Aim of the task: Return the lines of the data below verbatim, beginning at the line that contains "Open the Loot chest icon" and stopping after the line that contains "Looking at the screenshot, I should coord(22,506).".

[Stored data entries]
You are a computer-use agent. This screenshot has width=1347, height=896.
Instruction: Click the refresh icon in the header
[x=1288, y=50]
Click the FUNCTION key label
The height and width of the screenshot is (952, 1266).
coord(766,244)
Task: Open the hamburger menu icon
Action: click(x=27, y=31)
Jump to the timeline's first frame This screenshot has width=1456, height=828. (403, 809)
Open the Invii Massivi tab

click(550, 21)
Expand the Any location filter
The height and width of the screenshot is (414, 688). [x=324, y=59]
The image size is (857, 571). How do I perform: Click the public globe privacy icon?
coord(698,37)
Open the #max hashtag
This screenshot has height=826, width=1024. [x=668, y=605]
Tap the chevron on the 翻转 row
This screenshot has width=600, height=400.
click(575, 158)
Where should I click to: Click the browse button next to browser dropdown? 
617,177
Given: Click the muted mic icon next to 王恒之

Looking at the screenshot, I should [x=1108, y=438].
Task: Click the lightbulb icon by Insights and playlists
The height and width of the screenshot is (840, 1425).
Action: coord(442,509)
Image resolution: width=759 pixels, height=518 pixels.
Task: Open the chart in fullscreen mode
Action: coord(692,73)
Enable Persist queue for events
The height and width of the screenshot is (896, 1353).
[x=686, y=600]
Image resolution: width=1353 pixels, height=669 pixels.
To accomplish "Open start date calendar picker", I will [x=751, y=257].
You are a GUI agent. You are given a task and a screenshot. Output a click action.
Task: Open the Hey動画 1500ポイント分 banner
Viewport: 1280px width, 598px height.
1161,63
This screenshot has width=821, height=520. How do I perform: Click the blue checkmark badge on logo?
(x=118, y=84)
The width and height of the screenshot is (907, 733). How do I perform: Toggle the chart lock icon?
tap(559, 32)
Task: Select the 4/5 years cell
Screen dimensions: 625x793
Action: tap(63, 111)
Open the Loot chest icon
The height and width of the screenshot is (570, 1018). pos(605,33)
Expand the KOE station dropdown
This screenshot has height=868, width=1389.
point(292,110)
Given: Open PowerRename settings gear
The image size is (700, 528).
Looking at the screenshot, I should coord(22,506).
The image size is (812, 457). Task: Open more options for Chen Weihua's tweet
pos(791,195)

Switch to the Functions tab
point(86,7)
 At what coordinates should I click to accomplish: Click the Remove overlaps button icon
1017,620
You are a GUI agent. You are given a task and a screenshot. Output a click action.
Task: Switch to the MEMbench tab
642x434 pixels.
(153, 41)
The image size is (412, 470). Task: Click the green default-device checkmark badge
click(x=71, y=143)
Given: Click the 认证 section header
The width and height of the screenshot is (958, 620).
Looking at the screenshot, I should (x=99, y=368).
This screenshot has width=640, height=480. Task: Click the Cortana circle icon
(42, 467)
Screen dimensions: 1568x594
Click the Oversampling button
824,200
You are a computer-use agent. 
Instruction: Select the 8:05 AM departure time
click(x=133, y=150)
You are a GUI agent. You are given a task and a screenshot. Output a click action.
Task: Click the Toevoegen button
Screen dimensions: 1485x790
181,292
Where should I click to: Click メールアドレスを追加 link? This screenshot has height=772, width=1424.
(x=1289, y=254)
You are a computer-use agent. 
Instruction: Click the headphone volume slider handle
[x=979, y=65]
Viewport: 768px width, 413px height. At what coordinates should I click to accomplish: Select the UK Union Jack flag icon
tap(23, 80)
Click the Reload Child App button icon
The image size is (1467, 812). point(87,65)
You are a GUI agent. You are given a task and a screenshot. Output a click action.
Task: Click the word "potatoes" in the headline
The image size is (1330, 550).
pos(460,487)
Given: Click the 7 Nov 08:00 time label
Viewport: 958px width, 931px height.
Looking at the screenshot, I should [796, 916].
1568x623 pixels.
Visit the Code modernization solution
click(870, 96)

Solution to this exercise:
Open the Loot chest icon
The height and width of the screenshot is (570, 1018). pos(605,33)
Expand the KOE station dropdown
This screenshot has height=868, width=1389.
point(292,110)
Given: Open PowerRename settings gear
The image size is (700, 528).
Looking at the screenshot, I should coord(22,506).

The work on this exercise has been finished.